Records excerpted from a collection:
____

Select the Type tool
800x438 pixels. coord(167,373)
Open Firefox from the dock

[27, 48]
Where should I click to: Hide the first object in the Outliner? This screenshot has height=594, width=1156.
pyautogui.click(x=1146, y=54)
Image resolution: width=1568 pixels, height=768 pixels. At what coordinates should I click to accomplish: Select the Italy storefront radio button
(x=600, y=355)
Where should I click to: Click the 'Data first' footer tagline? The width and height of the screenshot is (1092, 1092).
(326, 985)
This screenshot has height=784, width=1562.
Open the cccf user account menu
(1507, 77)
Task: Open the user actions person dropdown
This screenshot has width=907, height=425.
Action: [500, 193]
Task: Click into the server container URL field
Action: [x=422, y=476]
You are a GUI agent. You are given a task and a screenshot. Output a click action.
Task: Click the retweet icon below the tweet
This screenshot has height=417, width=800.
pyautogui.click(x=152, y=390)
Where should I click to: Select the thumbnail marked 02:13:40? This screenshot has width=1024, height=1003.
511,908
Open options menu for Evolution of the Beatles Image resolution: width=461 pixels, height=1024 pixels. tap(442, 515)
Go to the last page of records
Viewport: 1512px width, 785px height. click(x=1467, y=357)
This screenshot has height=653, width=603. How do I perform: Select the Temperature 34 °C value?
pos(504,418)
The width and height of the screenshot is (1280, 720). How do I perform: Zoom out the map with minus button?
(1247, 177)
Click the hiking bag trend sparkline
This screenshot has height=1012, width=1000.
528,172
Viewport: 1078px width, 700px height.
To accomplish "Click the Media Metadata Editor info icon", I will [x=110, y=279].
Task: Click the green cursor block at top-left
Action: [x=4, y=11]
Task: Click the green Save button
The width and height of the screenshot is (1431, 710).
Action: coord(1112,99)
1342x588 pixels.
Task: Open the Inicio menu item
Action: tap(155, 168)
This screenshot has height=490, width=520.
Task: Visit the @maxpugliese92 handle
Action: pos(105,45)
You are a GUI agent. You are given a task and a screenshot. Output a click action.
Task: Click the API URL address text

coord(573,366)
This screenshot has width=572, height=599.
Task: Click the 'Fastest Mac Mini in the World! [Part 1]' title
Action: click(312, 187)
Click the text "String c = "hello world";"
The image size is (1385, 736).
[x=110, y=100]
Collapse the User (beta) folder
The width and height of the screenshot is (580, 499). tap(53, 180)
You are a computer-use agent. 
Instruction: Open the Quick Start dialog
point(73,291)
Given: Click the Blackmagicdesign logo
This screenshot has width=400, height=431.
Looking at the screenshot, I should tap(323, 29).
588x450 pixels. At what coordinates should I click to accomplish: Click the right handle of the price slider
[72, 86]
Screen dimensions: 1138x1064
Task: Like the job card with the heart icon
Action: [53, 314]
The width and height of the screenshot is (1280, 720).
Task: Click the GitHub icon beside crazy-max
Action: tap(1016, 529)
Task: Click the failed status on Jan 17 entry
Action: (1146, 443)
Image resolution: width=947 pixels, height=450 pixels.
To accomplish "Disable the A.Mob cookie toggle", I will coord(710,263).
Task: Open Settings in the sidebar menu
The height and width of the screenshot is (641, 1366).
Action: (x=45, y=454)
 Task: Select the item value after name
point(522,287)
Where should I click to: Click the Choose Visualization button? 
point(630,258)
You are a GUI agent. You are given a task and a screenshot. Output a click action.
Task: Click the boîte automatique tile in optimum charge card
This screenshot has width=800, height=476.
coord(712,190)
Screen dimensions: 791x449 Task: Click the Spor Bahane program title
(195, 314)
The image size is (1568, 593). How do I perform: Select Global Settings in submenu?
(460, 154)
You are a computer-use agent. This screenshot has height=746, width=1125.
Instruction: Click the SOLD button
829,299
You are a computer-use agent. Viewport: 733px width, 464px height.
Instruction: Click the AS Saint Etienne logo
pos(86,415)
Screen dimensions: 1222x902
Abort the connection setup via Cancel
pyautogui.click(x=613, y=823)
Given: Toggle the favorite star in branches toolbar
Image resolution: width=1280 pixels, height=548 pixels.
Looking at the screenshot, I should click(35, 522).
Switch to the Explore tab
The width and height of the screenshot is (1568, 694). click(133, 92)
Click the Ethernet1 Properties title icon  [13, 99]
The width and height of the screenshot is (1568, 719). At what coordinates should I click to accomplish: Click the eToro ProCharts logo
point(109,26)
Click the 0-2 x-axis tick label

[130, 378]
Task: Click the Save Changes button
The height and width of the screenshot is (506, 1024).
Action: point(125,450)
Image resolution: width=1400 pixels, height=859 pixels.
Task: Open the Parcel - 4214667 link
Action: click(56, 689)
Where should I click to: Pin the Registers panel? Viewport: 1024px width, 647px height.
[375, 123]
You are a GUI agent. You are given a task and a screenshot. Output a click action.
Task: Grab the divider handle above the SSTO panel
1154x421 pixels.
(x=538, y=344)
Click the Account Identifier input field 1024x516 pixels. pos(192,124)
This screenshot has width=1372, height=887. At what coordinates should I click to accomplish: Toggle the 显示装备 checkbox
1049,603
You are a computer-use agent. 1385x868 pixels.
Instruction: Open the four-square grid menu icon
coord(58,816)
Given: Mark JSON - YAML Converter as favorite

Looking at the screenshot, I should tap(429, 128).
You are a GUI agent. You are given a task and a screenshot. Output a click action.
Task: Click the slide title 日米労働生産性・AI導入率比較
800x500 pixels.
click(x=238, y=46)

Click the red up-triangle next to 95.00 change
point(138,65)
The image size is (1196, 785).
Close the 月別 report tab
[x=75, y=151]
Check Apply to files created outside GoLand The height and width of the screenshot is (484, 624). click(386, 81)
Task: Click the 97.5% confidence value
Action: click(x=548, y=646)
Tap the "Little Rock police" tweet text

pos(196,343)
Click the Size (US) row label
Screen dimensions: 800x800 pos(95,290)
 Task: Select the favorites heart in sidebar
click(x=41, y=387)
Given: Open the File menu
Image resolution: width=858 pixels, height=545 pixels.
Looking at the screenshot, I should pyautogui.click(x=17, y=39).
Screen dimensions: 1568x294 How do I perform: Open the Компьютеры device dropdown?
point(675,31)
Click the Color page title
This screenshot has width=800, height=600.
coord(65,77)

____

Once more, give all the records exactly as they were written.

Select the Type tool
800x438 pixels. coord(167,373)
Open Firefox from the dock

[27, 48]
Where should I click to: Hide the first object in the Outliner? This screenshot has height=594, width=1156.
pyautogui.click(x=1146, y=54)
Image resolution: width=1568 pixels, height=768 pixels. At what coordinates should I click to accomplish: Select the Italy storefront radio button
(x=600, y=355)
Where should I click to: Click the 'Data first' footer tagline? The width and height of the screenshot is (1092, 1092).
(326, 985)
This screenshot has height=784, width=1562.
Open the cccf user account menu
(1507, 77)
Task: Open the user actions person dropdown
This screenshot has width=907, height=425.
Action: [500, 193]
Task: Click into the server container URL field
Action: [x=422, y=476]
You are a GUI agent. You are given a task and a screenshot. Output a click action.
Task: Click the retweet icon below the tweet
This screenshot has height=417, width=800.
pyautogui.click(x=152, y=390)
Where should I click to: Select the thumbnail marked 02:13:40? This screenshot has width=1024, height=1003.
511,908
Open options menu for Evolution of the Beatles Image resolution: width=461 pixels, height=1024 pixels. tap(442, 515)
Go to the last page of records
Viewport: 1512px width, 785px height. click(x=1467, y=357)
This screenshot has height=653, width=603. How do I perform: Select the Temperature 34 °C value?
pos(504,418)
The width and height of the screenshot is (1280, 720). How do I perform: Zoom out the map with minus button?
(1247, 177)
Click the hiking bag trend sparkline
This screenshot has height=1012, width=1000.
528,172
Viewport: 1078px width, 700px height.
To accomplish "Click the Media Metadata Editor info icon", I will [x=110, y=279].
Task: Click the green cursor block at top-left
Action: [x=4, y=11]
Task: Click the green Save button
The width and height of the screenshot is (1431, 710).
Action: coord(1112,99)
1342x588 pixels.
Task: Open the Inicio menu item
Action: tap(155, 168)
This screenshot has height=490, width=520.
Task: Visit the @maxpugliese92 handle
Action: pos(105,45)
You are a GUI agent. You are given a task and a screenshot. Output a click action.
Task: Click the API URL address text

coord(573,366)
This screenshot has width=572, height=599.
Task: Click the 'Fastest Mac Mini in the World! [Part 1]' title
Action: click(312, 187)
Click the text "String c = "hello world";"
The image size is (1385, 736).
[x=110, y=100]
Collapse the User (beta) folder
The width and height of the screenshot is (580, 499). tap(53, 180)
You are a computer-use agent. 
Instruction: Open the Quick Start dialog
point(73,291)
Given: Click the Blackmagicdesign logo
This screenshot has width=400, height=431.
Looking at the screenshot, I should tap(323, 29).
588x450 pixels. At what coordinates should I click to accomplish: Click the right handle of the price slider
[72, 86]
Screen dimensions: 1138x1064
Task: Like the job card with the heart icon
Action: [53, 314]
The width and height of the screenshot is (1280, 720).
Task: Click the GitHub icon beside crazy-max
Action: tap(1016, 529)
Task: Click the failed status on Jan 17 entry
Action: (1146, 443)
Image resolution: width=947 pixels, height=450 pixels.
To accomplish "Disable the A.Mob cookie toggle", I will coord(710,263).
Task: Open Settings in the sidebar menu
The height and width of the screenshot is (641, 1366).
Action: (x=45, y=454)
 Task: Select the item value after name
point(522,287)
Where should I click to: Click the Choose Visualization button? 
point(630,258)
You are a GUI agent. You are given a task and a screenshot. Output a click action.
Task: Click the boîte automatique tile in optimum charge card
This screenshot has width=800, height=476.
coord(712,190)
Screen dimensions: 791x449 Task: Click the Spor Bahane program title
(195, 314)
The image size is (1568, 593). How do I perform: Select Global Settings in submenu?
(460, 154)
You are a computer-use agent. This screenshot has height=746, width=1125.
Instruction: Click the SOLD button
829,299
You are a computer-use agent. Viewport: 733px width, 464px height.
Instruction: Click the AS Saint Etienne logo
pos(86,415)
Screen dimensions: 1222x902
Abort the connection setup via Cancel
pyautogui.click(x=613, y=823)
Given: Toggle the favorite star in branches toolbar
Image resolution: width=1280 pixels, height=548 pixels.
Looking at the screenshot, I should click(35, 522).
Switch to the Explore tab
The width and height of the screenshot is (1568, 694). click(133, 92)
Click the Ethernet1 Properties title icon  [13, 99]
The width and height of the screenshot is (1568, 719). At what coordinates should I click to accomplish: Click the eToro ProCharts logo
point(109,26)
Click the 0-2 x-axis tick label

[130, 378]
Task: Click the Save Changes button
The height and width of the screenshot is (506, 1024).
Action: point(125,450)
Image resolution: width=1400 pixels, height=859 pixels.
Task: Open the Parcel - 4214667 link
Action: click(56, 689)
Where should I click to: Pin the Registers panel? Viewport: 1024px width, 647px height.
[375, 123]
You are a GUI agent. You are given a task and a screenshot. Output a click action.
Task: Grab the divider handle above the SSTO panel
1154x421 pixels.
(x=538, y=344)
Click the Account Identifier input field 1024x516 pixels. pos(192,124)
This screenshot has width=1372, height=887. At what coordinates should I click to accomplish: Toggle the 显示装备 checkbox
1049,603
You are a computer-use agent. 1385x868 pixels.
Instruction: Open the four-square grid menu icon
coord(58,816)
Given: Mark JSON - YAML Converter as favorite

Looking at the screenshot, I should tap(429, 128).
You are a GUI agent. You are given a task and a screenshot. Output a click action.
Task: Click the slide title 日米労働生産性・AI導入率比較
800x500 pixels.
click(x=238, y=46)

Click the red up-triangle next to 95.00 change
point(138,65)
The image size is (1196, 785).
Close the 月別 report tab
[x=75, y=151]
Check Apply to files created outside GoLand The height and width of the screenshot is (484, 624). click(386, 81)
Task: Click the 97.5% confidence value
Action: click(x=548, y=646)
Tap the "Little Rock police" tweet text

pos(196,343)
Click the Size (US) row label
Screen dimensions: 800x800 pos(95,290)
 Task: Select the favorites heart in sidebar
click(x=41, y=387)
Given: Open the File menu
Image resolution: width=858 pixels, height=545 pixels.
Looking at the screenshot, I should pyautogui.click(x=17, y=39).
Screen dimensions: 1568x294 How do I perform: Open the Компьютеры device dropdown?
point(675,31)
Click the Color page title
This screenshot has width=800, height=600.
coord(65,77)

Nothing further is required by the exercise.